Kurdish Swedish MP, Amineh Kakabaveh, was named ‘Swede of the year’ by Fokus Magazine. Photo: Amineh Kakabaveh/Facebook
STOCKHOLM, Sweden – Kurdish women in Sweden play a leading role in public life in that country and many have received awards in 2016 in recognition of their work.
“Kurdish women have a potential which turns them into innovators and leaders when they join European communities,” said Agnita Swanson, a Swedish activist, referring to Nadia Murad and other Kurdish women who were recognized with numerous awards in Sweden this year. “I am amazed by the ability of Kurdish women,” Swanson added.
Annually, a plethora of awards are given out to persons of the year and other outstanding citizens who have had a profound impact on European society, especially in Sweden.
In 2016, over four Kurdish women were picked as ‘persons of the year’ in Sweden alone. “This is one of the advantages of the Kurdish diaspora to the Swedish communities. As a Swede, I am indebted to this nation and I am proud of them,” Swanson detailed.
The Kurdish Swedish MP, Amineh Kakabaveh, was picked by Fokus Magazine as the ‘Swede of the year’ this year. She is credited for her role in the country’s endeavors to counter racial discrimination.
Kurdish activist and volunteer Tina Murad was chosen from over 120 contenders by Sweden’s leading human rights organization, Raoul Wallenberg Institute, for its annual award. She was given credit for her outstanding voluntary service to refugees.
Two other Kurdish women, Sakine Madon, a journalist and activist, and Sarah Mohammed, an activist, have been selected along with 48 other Swedes by the Swedish National Radio as persons of the year. The radio names 50 Swedes from across the social spectrum every year for the award.
A number of Kurds were also included among 100 people nominated for ‘influential people of the year’. Two Kurdish women are among the nominees – writer and artist Nisti Sterk and Gulan Avci, a member of the leadership of the Liberal Party of Sweden. The result will be announced in the last week of 2016.
The influence of Kurdish women living in Sweden has gone beyond the country’s borders. Journalist and Swedish citizen Angel Alcu, a Kurd from Diyarbakir, was given the Martin Adler award on December 8, 2016 in London. The award seeks to honour freelance journalists who often work under difficult circumstances and receive little recognition.

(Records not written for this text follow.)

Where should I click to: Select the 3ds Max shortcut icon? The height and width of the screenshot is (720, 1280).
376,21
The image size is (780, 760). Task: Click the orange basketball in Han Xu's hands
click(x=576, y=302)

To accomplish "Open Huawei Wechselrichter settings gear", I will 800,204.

In addition, the Kurdish Yazidi women Nadia Murad and Lamiya Aji Bashar who survived the savage rule of the Islamic State (ISIS) were given Sakharov award this year for their human rights work.
“There are very few nations and ethnicities that could produce so many influential personalities in one year,” Swanson explained.

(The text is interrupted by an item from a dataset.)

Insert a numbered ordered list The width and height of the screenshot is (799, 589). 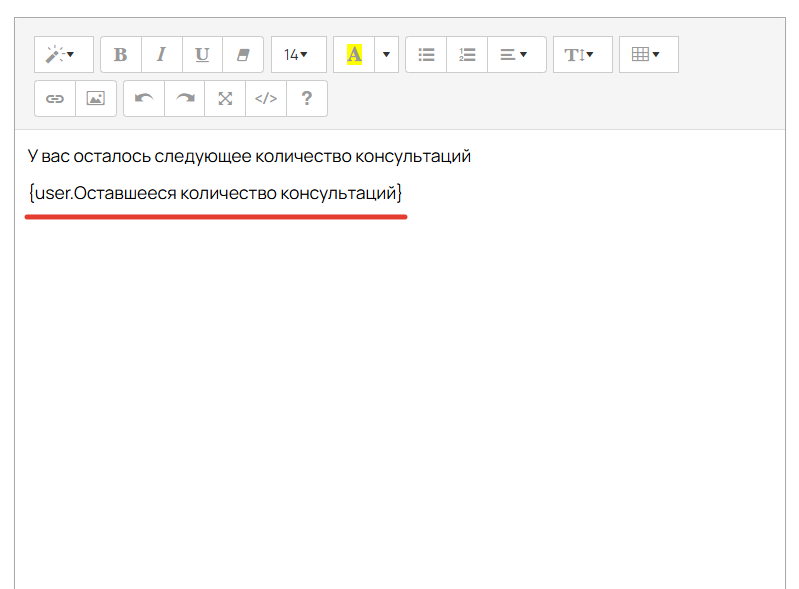(467, 55)
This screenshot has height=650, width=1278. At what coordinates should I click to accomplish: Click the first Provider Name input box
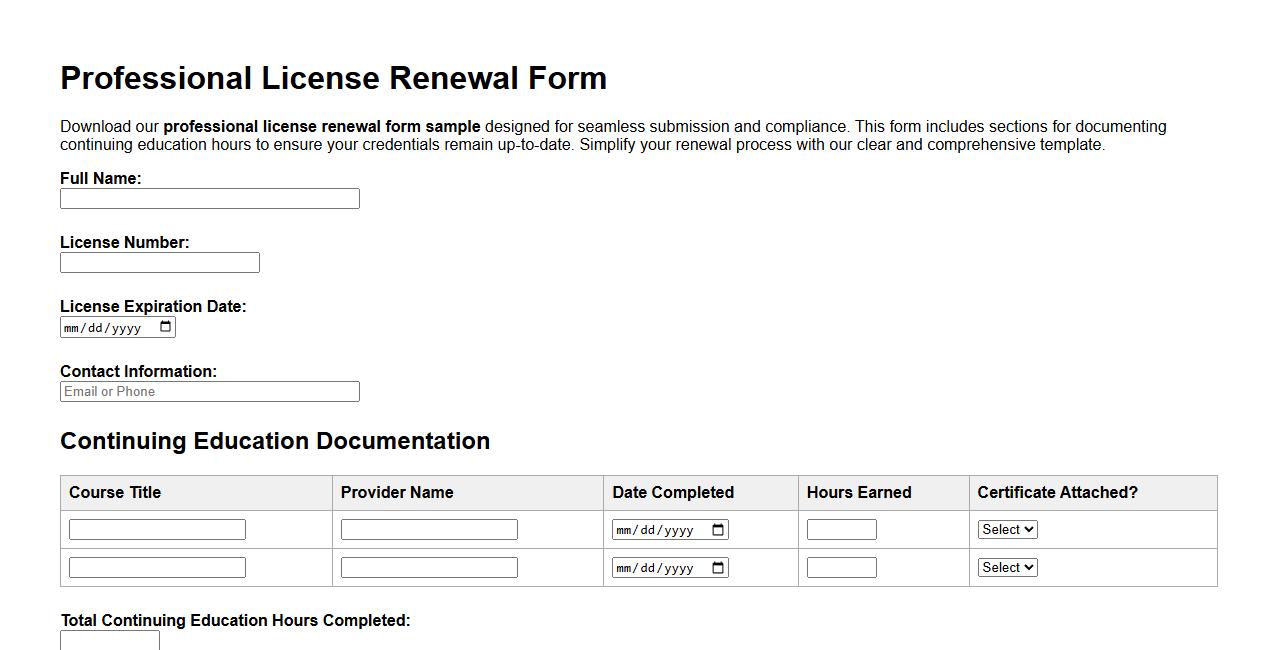coord(429,528)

“If you quickly browse the Swedish Google search, it will come up with names of tens of [Kurdish] brave and active women with impressive ideas and projects,” Swanson said.
Kurdish women in Sweden play a significant role in public life in the country.
In Sweden, Kurdish women appear to be more interested in politics than men. They occupy high positions within Swedish political and government departments.
According to a recent Swedish survey, there is a declining interest in politics among the youth, but increasing interest among women. Kurdish women, especially those born in 1970s, take the most interest in politics.
“Having four Kurdish women in the parliament and tens of other Kurdish women in the regional and provincial councils shows how actively Kurdish women are involved in politics,” Swanson said.
According to a report by KYEO, a Kurdish organization in Sweden, there are 116 Kurdish women occupying positions in different Swedish government departments and 18 more high up within the leadership of different Swedish political parties. Moreover, there are four Kurdish MPs in the Swedish parliament, and 97 others in high positions with human rights organizations.
There are also 11 very well-known Kurdish women journalists in Sweden. The report also mentioned that 131 Kurdish women have been awarded by different Swedish bodies over the past 10 years for their outstanding influential role in the country.